Quick Links

Re: walsender vs. XLogBackgroundFlush during shutdown

From:	Alexander Kukushkin <cyberdemn(at)gmail(dot)com>
To:	Tomas Vondra <tomas(dot)vondra(at)2ndquadrant(dot)com>
Cc:	pgsql-hackers(at)lists(dot)postgresql(dot)org
Subject:	Re: walsender vs. XLogBackgroundFlush during shutdown
Date:	2019-05-05 15:31:35
Message-ID:	CAFh8B=mOHwum5x3OhZ-P2KLuz3ObHyc97p2cdOxF5tZFusw5sg@mail.gmail.com
Views:	Whole Thread \| Raw Message \| Download mbox \| Resend email
Thread:
Lists:	pgsql-hackers

On Thu, 2 May 2019 at 14:35, Tomas Vondra <tomas(dot)vondra(at)2ndquadrant(dot)com> wrote:
> >From the client side perspective, it confirmed everything that it
> >should, but from the postgres side, this is not enough to shut down
> >cleanly.

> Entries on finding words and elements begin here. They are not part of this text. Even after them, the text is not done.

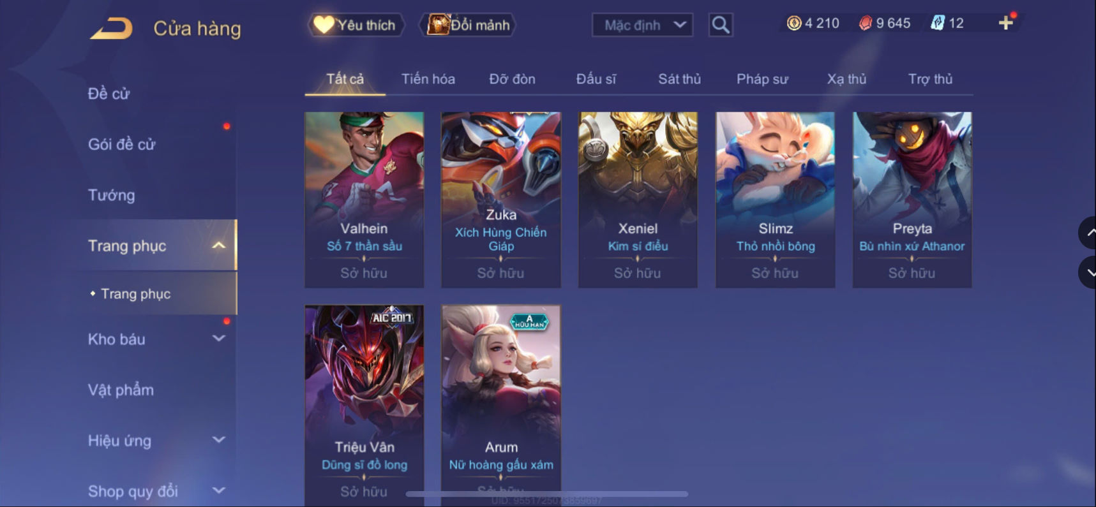This screenshot has height=507, width=1096.
Task: Collapse the Trang phục sidebar section
Action: tap(218, 246)
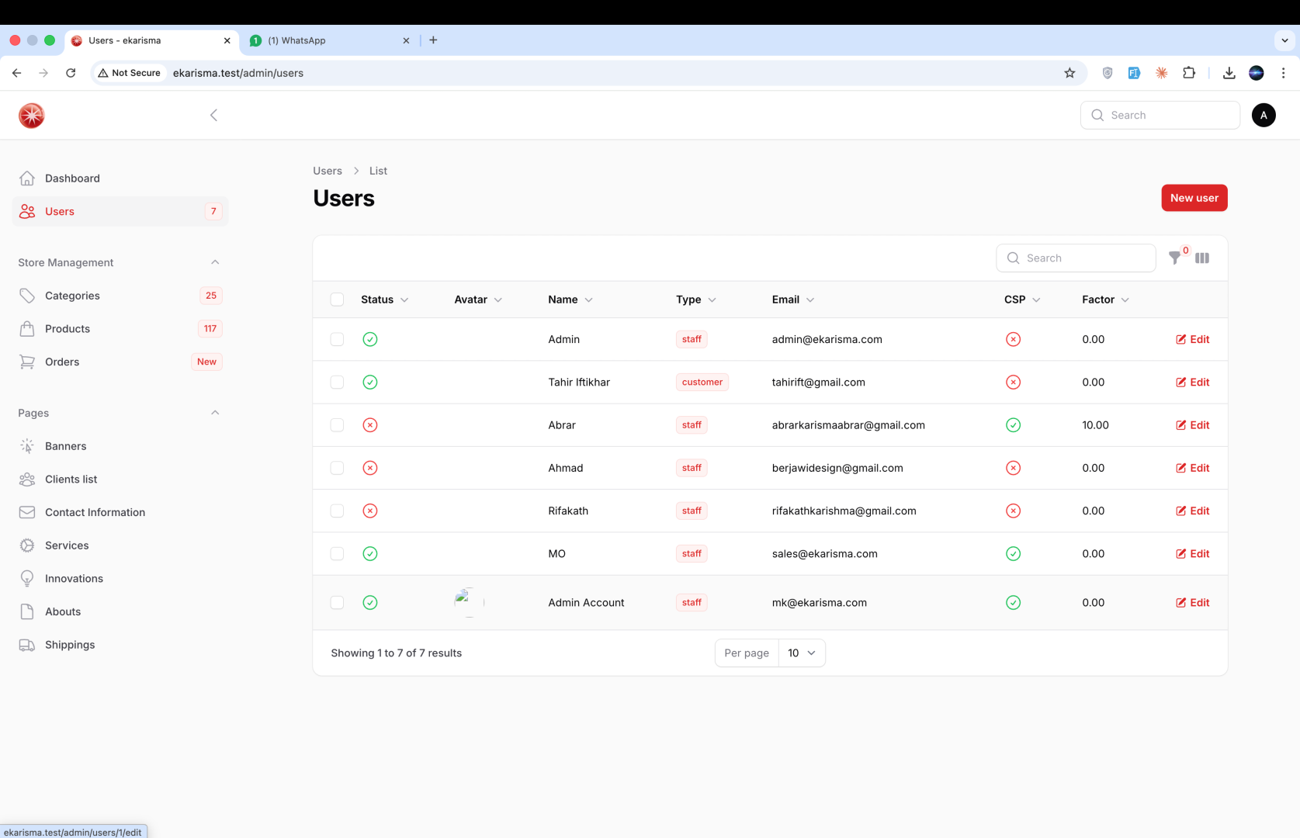Select the checkbox for the Admin row

pos(337,340)
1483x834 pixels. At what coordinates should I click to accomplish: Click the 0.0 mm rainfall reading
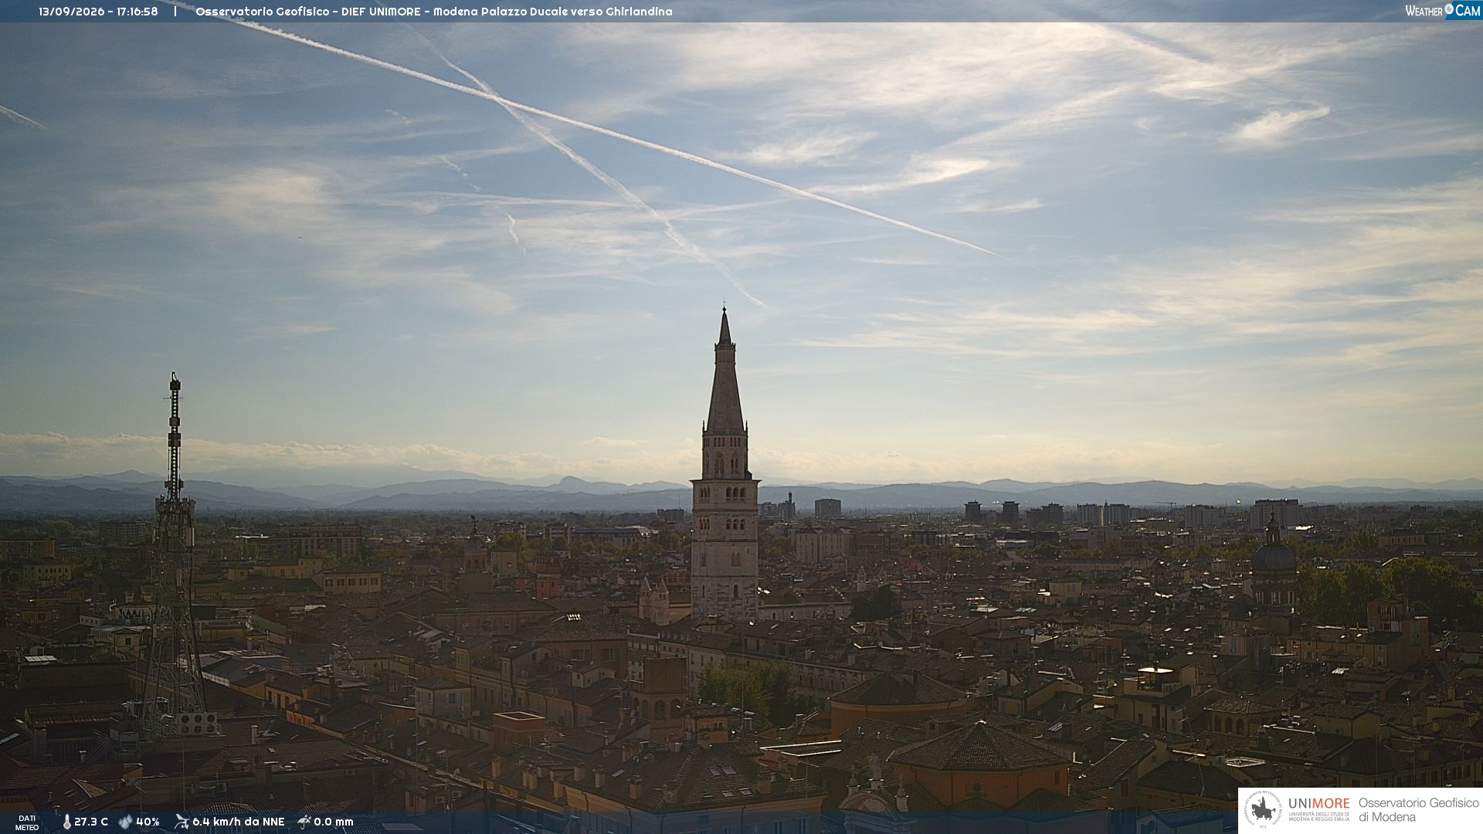tap(334, 822)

Maybe it is possible to change the check (sentPtr ==
> >replicatedPtr) to something like (lastMsgSentPtr <= replicatedPtr) or
> >it would be unsafe?
>
> I don't know.
>
> In general I think it's a bit strange that we're waiting for walsender
> processes to catch up even in fast shutdown mode, instead of just aborting
> them like other backends. But I assume there are reasons for that. OTOH it
> makes us vulnerable to issues like this, when a (presumably) misbehaving
> downstream prevents a shutdown.

IMHO waiting until remote side received and flushed all changes is a
right strategy, but physical and logical replication should be handled
slightly differently.
For a physical replication we want to make sure that remote side
received and flushed all changes, otherwise in case of switchover we
won't be able to join the former primary as a new standby.
Logical replication case is a bit different. I think we can safely
shutdown walsender when the client confirmed the last XLogData
message, while now we are waiting until the client confirms wal_end
received in the keepalive message. If we shutdown walsender too early,
and do a switchover, the client might miss some events, because
logical slots are not replicated :(

> >No, it didn't stuck there. During the shutdown postgres starts sending
> >a few thousand keepalive messages per second and receives back so many
> >feedback message, therefore the chances of interrupting somewhere in
> >the send are quite high.
>
> Uh, that seems a bit broken, perhaps?

Indeed, this is broken psycopg2 behavior :(
I am thinking about submitting a patch fixing it.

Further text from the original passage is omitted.